Indeed we also say of someone who had a particular bout of anger that they "lost their temper".

So if someone "has a temper", should that not mean they are cool headed or good at keeping calm in the face of provocation?

  • 11
    Whether it 'should' or not makes no difference to the way language is used. I suppose 'having a temper' is short for 'having a bad or a quick temper'.
    – Kate Bunting
    Sep 16, 2019 at 8:03
  • 5
    Very often we say someone has a bad temper, and someone is good-tempered
    – Mari-Lou A
    Sep 16, 2019 at 8:04
  • In metallurgy, tempering is a process involving heat.
    – nnnnnn
    Sep 16, 2019 at 10:35
  • 4
    Language is what it is, not what somebody thinks it ought to be.
    – Colin Fine
    Sep 16, 2019 at 10:44
  • 1
    @nnnnnn - indeed, but in a very controlled manner - and the process is to reduce brittleness.
    – komodosp
    May 7, 2020 at 12:28

3 Answers 3


Think of temper as a measurement, rather than a state. It's rather like the related word, 'temperature'. It's possible to have a 'good temper', a 'bad temper', a 'mild temper', and many other variations (see 'more example sentences).

To add to the 'temperature' analogy, the word is commonly used thus:

She had a temperature, so had to stay at home.
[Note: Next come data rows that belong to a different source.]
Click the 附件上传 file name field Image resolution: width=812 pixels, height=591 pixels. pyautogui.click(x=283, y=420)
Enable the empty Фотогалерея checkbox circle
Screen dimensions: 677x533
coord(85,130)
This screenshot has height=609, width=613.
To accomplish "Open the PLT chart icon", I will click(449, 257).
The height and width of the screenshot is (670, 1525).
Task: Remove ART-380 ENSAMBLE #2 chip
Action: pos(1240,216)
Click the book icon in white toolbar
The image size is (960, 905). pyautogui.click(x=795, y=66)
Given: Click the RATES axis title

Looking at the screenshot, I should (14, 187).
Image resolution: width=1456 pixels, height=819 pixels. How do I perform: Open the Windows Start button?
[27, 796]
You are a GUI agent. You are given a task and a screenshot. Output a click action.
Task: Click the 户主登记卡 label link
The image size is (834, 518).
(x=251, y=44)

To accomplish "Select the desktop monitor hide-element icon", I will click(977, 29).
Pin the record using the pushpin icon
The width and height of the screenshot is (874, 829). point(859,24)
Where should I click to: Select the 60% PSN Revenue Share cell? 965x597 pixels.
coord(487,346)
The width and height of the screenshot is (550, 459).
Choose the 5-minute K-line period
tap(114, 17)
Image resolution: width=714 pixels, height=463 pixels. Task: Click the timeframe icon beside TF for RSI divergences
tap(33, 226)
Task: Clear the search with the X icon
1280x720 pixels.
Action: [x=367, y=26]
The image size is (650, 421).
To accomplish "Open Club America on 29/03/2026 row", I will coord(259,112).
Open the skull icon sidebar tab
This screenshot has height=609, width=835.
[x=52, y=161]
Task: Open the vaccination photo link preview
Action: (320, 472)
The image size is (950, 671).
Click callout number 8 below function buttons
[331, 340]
It implies that her temperature was high, because that's how it's most commonly used. The same can be said for temper:

What a temper she has!

This implies that her temper is bad (not temperate, if you will. Possibly temperamental). This is also because without a modifier, you can assume it means the negative sense.

  • 2
    You simply restate the OP's question in different words. However I do agree with @Colin Fine's point that "language is what it is, not what someone thinks it should be".
    – WS2
    Sep 16, 2019 at 16:14

I think the problem is your understanding of what tempering is in relation to metalworking.

Quenching a hot piece of metal is not tempering; it is hardening.

Tempering is taking a piece of metal and raising the temperature to a level high enough to relieve the stresses in the hardened metal, but lower than the temperature required to work it with a hammer/tool, and then slowly cooling it down.

So, it makes sense that if someone has a temper and it means they metaphorically get hot and are slow to cool down.


Logically, I believe you are correct: a "temper" is a good thing that should not be lost, and "having (a) temper" taken literally means roughly the same as "having self-control": it should make you calm. However, in modern usage, "Having a temper" is always shorthand for "having a bad temper", as in poor self-control, specifically poor control over anger.

Older literature sometimes described people as "temperate", meaning "controlled" or "moderate". There are a few examples in the King James version of the Bible, for instance. Similarly, Mirriam-Webster has "a suitable proportion or balance of qualities : a middle state between extremes" as an "archaic" meaning of temper.

It is this sense of temper that you see in a temperate climate: not too hot or too cold, but moderate. Similarly, tempering metal means achieving the desired balance between hardness and brittleness: making a tool that can hold an edge without shattering requires significant skill for a blacksmith, or careful design and control in a foundry.